## EXERCISE GOAL
Rewrite the listing below, replacing "Instruction" with "Goal" everywhere it appears and leaving everything else unchanged.

## INPUT MATERIAL
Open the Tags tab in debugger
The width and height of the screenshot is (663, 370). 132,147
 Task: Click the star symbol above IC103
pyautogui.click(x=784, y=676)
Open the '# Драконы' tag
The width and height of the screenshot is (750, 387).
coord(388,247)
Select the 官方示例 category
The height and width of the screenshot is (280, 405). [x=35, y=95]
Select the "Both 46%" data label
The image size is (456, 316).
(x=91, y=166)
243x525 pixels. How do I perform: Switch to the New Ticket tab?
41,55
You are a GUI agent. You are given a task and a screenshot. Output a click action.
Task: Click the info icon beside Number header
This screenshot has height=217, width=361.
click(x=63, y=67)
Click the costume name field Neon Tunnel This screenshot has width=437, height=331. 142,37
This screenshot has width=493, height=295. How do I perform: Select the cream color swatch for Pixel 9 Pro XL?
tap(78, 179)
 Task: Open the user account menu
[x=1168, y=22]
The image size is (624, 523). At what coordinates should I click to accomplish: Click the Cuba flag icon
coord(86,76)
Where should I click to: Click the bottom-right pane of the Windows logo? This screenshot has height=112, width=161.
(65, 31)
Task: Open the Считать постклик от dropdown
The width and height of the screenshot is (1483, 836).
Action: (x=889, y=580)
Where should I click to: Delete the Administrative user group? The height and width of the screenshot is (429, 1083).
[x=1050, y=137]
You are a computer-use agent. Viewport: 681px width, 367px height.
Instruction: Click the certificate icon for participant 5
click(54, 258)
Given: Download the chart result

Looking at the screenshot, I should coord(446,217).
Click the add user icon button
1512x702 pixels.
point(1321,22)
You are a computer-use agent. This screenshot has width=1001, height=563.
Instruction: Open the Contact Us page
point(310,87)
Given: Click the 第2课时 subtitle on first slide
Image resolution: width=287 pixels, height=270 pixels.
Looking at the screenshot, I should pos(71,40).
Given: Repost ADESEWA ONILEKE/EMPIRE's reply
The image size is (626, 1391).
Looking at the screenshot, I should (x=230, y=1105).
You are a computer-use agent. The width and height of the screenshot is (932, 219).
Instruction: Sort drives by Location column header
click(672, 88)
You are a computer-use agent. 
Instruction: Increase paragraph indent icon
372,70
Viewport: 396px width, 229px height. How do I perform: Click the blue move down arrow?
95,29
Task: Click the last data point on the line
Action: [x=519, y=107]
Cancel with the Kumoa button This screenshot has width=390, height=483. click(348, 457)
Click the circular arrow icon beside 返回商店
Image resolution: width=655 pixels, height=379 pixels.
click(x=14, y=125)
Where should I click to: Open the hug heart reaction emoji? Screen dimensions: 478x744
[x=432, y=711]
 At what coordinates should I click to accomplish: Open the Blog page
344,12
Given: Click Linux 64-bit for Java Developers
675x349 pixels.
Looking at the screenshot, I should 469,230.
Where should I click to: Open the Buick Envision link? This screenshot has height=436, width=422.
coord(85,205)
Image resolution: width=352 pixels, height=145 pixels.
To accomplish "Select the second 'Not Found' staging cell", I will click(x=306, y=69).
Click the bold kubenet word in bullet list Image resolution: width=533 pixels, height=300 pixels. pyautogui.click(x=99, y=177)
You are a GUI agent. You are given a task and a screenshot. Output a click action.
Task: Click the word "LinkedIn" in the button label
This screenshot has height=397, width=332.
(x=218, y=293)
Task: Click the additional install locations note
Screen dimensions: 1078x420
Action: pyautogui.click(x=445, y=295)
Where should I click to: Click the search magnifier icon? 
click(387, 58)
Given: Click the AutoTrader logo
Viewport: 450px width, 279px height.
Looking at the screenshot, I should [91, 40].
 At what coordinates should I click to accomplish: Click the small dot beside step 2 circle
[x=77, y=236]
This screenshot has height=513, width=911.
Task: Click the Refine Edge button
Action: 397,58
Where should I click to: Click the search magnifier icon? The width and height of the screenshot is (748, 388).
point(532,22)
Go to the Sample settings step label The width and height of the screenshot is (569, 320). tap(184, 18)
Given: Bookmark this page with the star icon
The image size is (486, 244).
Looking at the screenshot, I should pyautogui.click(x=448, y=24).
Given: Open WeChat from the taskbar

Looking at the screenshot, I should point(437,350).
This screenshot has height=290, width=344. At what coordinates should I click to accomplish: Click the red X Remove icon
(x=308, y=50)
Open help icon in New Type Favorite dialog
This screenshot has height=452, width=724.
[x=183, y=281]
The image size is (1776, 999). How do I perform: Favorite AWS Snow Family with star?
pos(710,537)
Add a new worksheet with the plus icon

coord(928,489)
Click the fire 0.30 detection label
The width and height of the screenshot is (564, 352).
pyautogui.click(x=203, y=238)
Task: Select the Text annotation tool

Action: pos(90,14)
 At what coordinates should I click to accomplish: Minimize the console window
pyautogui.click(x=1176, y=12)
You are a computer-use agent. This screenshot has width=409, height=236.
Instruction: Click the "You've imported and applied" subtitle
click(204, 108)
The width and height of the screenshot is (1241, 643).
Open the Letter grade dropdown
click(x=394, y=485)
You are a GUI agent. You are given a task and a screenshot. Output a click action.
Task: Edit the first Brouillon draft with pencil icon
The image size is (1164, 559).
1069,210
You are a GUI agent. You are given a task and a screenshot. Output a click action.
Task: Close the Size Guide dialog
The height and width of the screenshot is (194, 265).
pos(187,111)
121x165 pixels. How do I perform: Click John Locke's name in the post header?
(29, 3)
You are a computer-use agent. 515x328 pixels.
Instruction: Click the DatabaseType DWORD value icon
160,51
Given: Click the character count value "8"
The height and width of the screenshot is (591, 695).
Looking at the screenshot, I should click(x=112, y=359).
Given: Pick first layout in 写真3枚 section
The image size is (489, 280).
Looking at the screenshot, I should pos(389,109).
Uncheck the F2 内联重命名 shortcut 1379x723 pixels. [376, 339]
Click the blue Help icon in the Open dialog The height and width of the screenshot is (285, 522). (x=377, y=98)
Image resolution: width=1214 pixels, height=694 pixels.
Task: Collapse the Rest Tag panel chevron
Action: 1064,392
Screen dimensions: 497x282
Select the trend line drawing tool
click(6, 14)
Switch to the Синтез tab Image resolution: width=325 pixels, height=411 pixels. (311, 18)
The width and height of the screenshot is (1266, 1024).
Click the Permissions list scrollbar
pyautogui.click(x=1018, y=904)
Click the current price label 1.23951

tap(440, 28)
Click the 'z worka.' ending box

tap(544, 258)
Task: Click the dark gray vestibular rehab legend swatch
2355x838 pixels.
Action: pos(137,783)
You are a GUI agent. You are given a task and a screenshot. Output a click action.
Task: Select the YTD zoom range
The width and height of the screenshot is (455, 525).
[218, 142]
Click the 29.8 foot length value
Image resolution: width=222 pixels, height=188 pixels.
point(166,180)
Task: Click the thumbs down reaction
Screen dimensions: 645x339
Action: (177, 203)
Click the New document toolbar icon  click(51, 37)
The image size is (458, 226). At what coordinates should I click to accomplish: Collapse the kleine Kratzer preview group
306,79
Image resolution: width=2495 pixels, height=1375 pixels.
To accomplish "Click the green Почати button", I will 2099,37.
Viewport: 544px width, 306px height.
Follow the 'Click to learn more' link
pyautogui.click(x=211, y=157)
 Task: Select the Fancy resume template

## SOLVED EXERCISE
Open the Tags tab in debugger
The width and height of the screenshot is (663, 370). 132,147
 Task: Click the star symbol above IC103
pyautogui.click(x=784, y=676)
Open the '# Драконы' tag
The width and height of the screenshot is (750, 387).
coord(388,247)
Select the 官方示例 category
The height and width of the screenshot is (280, 405). [x=35, y=95]
Select the "Both 46%" data label
The image size is (456, 316).
(x=91, y=166)
243x525 pixels. How do I perform: Switch to the New Ticket tab?
41,55
You are a GUI agent. You are given a task and a screenshot. Output a click action.
Task: Click the info icon beside Number header
This screenshot has height=217, width=361.
click(x=63, y=67)
Click the costume name field Neon Tunnel This screenshot has width=437, height=331. 142,37
This screenshot has width=493, height=295. How do I perform: Select the cream color swatch for Pixel 9 Pro XL?
tap(78, 179)
 Task: Open the user account menu
[x=1168, y=22]
The image size is (624, 523). At what coordinates should I click to accomplish: Click the Cuba flag icon
coord(86,76)
Where should I click to: Click the bottom-right pane of the Windows logo? This screenshot has height=112, width=161.
(65, 31)
Task: Open the Считать постклик от dropdown
The width and height of the screenshot is (1483, 836).
Action: (x=889, y=580)
Where should I click to: Delete the Administrative user group? The height and width of the screenshot is (429, 1083).
[x=1050, y=137]
You are a computer-use agent. Viewport: 681px width, 367px height.
Goal: Click the certificate icon for participant 5
click(54, 258)
Given: Download the chart result

Looking at the screenshot, I should coord(446,217).
Click the add user icon button
1512x702 pixels.
point(1321,22)
You are a computer-use agent. This screenshot has width=1001, height=563.
Goal: Open the Contact Us page
point(310,87)
Given: Click the 第2课时 subtitle on first slide
Image resolution: width=287 pixels, height=270 pixels.
Looking at the screenshot, I should pos(71,40).
Given: Repost ADESEWA ONILEKE/EMPIRE's reply
The image size is (626, 1391).
Looking at the screenshot, I should (x=230, y=1105).
You are a computer-use agent. The width and height of the screenshot is (932, 219).
Goal: Sort drives by Location column header
click(672, 88)
You are a computer-use agent. 
Goal: Increase paragraph indent icon
372,70
Viewport: 396px width, 229px height. How do I perform: Click the blue move down arrow?
95,29
Task: Click the last data point on the line
Action: [x=519, y=107]
Cancel with the Kumoa button This screenshot has width=390, height=483. click(348, 457)
Click the circular arrow icon beside 返回商店
Image resolution: width=655 pixels, height=379 pixels.
click(x=14, y=125)
Where should I click to: Open the hug heart reaction emoji? Screen dimensions: 478x744
[x=432, y=711]
 At what coordinates should I click to accomplish: Open the Blog page
344,12
Given: Click Linux 64-bit for Java Developers
675x349 pixels.
Looking at the screenshot, I should 469,230.
Where should I click to: Open the Buick Envision link? This screenshot has height=436, width=422.
coord(85,205)
Image resolution: width=352 pixels, height=145 pixels.
To accomplish "Select the second 'Not Found' staging cell", I will click(x=306, y=69).
Click the bold kubenet word in bullet list Image resolution: width=533 pixels, height=300 pixels. pyautogui.click(x=99, y=177)
You are a GUI agent. You are given a task and a screenshot. Output a click action.
Task: Click the word "LinkedIn" in the button label
This screenshot has height=397, width=332.
(x=218, y=293)
Task: Click the additional install locations note
Screen dimensions: 1078x420
Action: pyautogui.click(x=445, y=295)
Where should I click to: Click the search magnifier icon? 
click(387, 58)
Given: Click the AutoTrader logo
Viewport: 450px width, 279px height.
Looking at the screenshot, I should [91, 40].
 At what coordinates should I click to accomplish: Click the small dot beside step 2 circle
[x=77, y=236]
This screenshot has height=513, width=911.
Task: Click the Refine Edge button
Action: 397,58
Where should I click to: Click the search magnifier icon? The width and height of the screenshot is (748, 388).
point(532,22)
Go to the Sample settings step label The width and height of the screenshot is (569, 320). tap(184, 18)
Given: Bookmark this page with the star icon
The image size is (486, 244).
Looking at the screenshot, I should pyautogui.click(x=448, y=24).
Given: Open WeChat from the taskbar

Looking at the screenshot, I should point(437,350).
This screenshot has height=290, width=344. At what coordinates should I click to accomplish: Click the red X Remove icon
(x=308, y=50)
Open help icon in New Type Favorite dialog
This screenshot has height=452, width=724.
[x=183, y=281]
The image size is (1776, 999). How do I perform: Favorite AWS Snow Family with star?
pos(710,537)
Add a new worksheet with the plus icon

coord(928,489)
Click the fire 0.30 detection label
The width and height of the screenshot is (564, 352).
pyautogui.click(x=203, y=238)
Task: Select the Text annotation tool

Action: pos(90,14)
 At what coordinates should I click to accomplish: Minimize the console window
pyautogui.click(x=1176, y=12)
You are a computer-use agent. This screenshot has width=409, height=236.
Goal: Click the "You've imported and applied" subtitle
click(204, 108)
The width and height of the screenshot is (1241, 643).
Open the Letter grade dropdown
click(x=394, y=485)
You are a GUI agent. You are given a task and a screenshot. Output a click action.
Task: Edit the first Brouillon draft with pencil icon
The image size is (1164, 559).
1069,210
You are a GUI agent. You are given a task and a screenshot. Output a click action.
Task: Close the Size Guide dialog
The height and width of the screenshot is (194, 265).
pos(187,111)
121x165 pixels. How do I perform: Click John Locke's name in the post header?
(29, 3)
You are a computer-use agent. 515x328 pixels.
Goal: Click the DatabaseType DWORD value icon
160,51
Given: Click the character count value "8"
The height and width of the screenshot is (591, 695).
Looking at the screenshot, I should click(x=112, y=359).
Given: Pick first layout in 写真3枚 section
The image size is (489, 280).
Looking at the screenshot, I should pos(389,109).
Uncheck the F2 内联重命名 shortcut 1379x723 pixels. [376, 339]
Click the blue Help icon in the Open dialog The height and width of the screenshot is (285, 522). (x=377, y=98)
Image resolution: width=1214 pixels, height=694 pixels.
Task: Collapse the Rest Tag panel chevron
Action: 1064,392
Screen dimensions: 497x282
Select the trend line drawing tool
click(6, 14)
Switch to the Синтез tab Image resolution: width=325 pixels, height=411 pixels. (311, 18)
The width and height of the screenshot is (1266, 1024).
Click the Permissions list scrollbar
pyautogui.click(x=1018, y=904)
Click the current price label 1.23951

tap(440, 28)
Click the 'z worka.' ending box

tap(544, 258)
Task: Click the dark gray vestibular rehab legend swatch
2355x838 pixels.
Action: pos(137,783)
You are a GUI agent. You are given a task and a screenshot. Output a click action.
Task: Select the YTD zoom range
The width and height of the screenshot is (455, 525).
[218, 142]
Click the 29.8 foot length value
Image resolution: width=222 pixels, height=188 pixels.
point(166,180)
Task: Click the thumbs down reaction
Screen dimensions: 645x339
Action: (177, 203)
Click the New document toolbar icon  click(51, 37)
The image size is (458, 226). At what coordinates should I click to accomplish: Collapse the kleine Kratzer preview group
306,79
Image resolution: width=2495 pixels, height=1375 pixels.
To accomplish "Click the green Почати button", I will 2099,37.
Viewport: 544px width, 306px height.
Follow the 'Click to learn more' link
pyautogui.click(x=211, y=157)
 Task: Select the Fancy resume template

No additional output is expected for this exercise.